EXCERPTED RECORDS:
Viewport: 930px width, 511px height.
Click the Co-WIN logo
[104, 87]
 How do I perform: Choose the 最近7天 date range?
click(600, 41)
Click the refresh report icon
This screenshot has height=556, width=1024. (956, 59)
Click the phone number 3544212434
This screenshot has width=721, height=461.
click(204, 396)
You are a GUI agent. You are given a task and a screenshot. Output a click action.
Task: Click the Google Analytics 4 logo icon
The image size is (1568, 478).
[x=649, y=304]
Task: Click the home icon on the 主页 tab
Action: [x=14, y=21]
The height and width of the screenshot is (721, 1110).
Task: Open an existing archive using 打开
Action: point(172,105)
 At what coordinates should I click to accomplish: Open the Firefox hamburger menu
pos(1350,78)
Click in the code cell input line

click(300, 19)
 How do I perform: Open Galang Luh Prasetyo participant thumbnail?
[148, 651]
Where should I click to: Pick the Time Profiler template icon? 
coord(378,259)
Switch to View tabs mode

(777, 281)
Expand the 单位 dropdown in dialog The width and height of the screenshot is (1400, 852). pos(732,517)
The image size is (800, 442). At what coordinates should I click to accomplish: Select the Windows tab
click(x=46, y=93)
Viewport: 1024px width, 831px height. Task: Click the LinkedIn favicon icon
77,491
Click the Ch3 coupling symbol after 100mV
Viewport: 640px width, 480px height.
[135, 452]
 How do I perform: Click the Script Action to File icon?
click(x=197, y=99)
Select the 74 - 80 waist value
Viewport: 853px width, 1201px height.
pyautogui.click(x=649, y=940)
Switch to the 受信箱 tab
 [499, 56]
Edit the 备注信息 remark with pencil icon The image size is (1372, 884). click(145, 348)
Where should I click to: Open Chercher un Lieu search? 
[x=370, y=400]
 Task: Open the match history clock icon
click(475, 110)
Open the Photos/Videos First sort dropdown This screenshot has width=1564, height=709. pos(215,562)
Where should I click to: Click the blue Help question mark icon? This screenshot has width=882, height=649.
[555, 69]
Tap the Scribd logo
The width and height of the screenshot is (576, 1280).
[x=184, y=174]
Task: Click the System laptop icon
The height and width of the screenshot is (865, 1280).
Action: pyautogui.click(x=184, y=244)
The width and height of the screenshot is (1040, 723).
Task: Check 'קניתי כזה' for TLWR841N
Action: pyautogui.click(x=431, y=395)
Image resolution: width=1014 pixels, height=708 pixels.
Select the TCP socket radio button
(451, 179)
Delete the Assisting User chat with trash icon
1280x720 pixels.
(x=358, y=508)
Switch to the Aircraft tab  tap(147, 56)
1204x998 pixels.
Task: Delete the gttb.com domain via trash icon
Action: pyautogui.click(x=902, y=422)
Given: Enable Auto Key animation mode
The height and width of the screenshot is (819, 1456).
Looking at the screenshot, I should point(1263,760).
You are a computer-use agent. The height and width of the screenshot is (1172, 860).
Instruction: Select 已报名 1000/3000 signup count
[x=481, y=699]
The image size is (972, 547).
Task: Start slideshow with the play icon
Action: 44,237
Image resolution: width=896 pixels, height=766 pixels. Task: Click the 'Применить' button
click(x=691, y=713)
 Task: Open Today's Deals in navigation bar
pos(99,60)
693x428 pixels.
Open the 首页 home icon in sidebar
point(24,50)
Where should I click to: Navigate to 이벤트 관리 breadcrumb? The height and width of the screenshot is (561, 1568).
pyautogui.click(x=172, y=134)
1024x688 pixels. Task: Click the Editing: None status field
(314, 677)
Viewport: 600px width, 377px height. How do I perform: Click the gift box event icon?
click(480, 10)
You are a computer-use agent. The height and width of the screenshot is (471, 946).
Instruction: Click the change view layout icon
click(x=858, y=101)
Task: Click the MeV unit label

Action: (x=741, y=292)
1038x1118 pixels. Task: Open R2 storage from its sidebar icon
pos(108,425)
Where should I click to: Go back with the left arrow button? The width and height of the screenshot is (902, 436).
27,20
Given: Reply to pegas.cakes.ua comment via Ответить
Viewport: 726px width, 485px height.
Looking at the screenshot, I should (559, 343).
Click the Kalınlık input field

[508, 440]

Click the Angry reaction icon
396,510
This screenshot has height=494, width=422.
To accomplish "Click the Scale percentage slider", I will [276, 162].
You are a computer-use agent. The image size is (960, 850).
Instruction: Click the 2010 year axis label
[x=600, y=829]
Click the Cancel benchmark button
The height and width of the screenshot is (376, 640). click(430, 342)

WHAT IS REQUIRED: Take every line above carrying "computer" and return it.

SOLUTION TO THE PROBLEM:
You are a computer-use agent. The height and width of the screenshot is (1172, 860).
You are a computer-use agent. The height and width of the screenshot is (471, 946).
You are a computer-use agent. The image size is (960, 850).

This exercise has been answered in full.